→ **YOUR OBJECTIVE**
Which of the lines below contain the string "navigation"? Copy each one.

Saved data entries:
+++

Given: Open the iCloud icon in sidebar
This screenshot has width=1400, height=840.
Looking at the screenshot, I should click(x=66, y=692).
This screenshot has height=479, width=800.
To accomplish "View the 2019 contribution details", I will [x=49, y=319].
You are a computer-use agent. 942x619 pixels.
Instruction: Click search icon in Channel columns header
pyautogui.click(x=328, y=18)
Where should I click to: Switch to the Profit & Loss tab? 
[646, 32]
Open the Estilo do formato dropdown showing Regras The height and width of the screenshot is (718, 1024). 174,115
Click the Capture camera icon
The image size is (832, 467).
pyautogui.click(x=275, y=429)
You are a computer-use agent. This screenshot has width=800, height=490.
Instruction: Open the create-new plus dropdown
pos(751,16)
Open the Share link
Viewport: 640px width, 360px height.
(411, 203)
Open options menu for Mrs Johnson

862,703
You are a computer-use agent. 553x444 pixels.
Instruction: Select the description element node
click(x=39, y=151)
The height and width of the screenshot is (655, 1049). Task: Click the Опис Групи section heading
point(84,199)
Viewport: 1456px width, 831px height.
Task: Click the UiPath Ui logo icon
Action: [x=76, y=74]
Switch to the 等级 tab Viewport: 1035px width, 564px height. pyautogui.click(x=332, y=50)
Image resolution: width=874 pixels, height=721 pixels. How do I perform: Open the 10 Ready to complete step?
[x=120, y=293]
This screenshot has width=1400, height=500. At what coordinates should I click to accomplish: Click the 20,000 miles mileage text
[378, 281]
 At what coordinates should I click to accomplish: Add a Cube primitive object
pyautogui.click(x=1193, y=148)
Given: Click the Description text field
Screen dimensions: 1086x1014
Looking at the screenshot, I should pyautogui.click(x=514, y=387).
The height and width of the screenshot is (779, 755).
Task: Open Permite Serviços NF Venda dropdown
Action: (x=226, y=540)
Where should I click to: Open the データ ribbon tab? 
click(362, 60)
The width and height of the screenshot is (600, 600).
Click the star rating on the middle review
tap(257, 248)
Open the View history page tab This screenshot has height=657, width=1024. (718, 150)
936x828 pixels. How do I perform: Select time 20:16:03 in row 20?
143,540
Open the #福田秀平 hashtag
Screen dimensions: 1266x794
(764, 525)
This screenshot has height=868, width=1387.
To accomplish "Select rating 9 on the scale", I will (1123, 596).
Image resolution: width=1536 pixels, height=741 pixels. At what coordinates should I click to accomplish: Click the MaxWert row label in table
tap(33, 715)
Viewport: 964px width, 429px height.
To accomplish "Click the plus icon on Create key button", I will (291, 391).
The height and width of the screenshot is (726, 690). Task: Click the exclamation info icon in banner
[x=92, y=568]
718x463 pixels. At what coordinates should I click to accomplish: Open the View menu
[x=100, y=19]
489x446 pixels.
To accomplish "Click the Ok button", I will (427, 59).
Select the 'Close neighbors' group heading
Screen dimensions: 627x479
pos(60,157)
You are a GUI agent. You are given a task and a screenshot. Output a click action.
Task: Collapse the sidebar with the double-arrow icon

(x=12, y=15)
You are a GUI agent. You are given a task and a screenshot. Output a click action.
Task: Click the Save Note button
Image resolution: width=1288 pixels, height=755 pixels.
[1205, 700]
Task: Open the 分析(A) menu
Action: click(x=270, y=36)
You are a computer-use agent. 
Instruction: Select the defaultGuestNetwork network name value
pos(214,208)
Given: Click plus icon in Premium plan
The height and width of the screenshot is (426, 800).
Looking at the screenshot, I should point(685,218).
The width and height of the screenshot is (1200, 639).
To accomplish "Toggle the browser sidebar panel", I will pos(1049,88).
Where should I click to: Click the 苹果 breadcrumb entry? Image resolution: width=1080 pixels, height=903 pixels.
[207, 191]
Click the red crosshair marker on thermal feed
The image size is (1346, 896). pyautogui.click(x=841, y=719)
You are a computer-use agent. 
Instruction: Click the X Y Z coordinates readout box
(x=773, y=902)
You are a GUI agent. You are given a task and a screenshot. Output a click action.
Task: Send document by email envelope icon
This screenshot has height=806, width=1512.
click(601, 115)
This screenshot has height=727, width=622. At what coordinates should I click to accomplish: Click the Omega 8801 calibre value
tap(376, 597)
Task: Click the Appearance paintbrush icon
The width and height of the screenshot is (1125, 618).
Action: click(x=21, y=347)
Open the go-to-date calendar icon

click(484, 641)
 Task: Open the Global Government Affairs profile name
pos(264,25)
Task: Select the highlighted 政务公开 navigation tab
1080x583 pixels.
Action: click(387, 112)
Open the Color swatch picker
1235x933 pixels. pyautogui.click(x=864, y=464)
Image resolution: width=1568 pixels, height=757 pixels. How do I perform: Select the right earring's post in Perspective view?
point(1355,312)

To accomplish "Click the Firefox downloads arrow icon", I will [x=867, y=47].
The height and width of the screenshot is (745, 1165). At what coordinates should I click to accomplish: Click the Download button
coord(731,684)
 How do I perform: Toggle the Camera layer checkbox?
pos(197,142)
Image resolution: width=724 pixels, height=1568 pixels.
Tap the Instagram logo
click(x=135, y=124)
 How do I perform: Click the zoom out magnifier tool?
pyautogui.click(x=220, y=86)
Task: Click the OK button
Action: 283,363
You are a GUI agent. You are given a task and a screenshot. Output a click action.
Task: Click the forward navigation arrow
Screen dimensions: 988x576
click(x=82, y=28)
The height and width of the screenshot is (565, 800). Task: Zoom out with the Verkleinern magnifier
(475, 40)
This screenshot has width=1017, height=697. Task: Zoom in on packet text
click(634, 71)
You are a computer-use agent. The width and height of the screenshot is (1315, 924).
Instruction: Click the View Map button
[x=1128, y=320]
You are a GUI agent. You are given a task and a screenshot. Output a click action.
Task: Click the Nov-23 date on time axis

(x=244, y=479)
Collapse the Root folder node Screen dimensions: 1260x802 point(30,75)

+++

→ **SOLUTION**
Task: Select the highlighted 政务公开 navigation tab
Task: Click the forward navigation arrow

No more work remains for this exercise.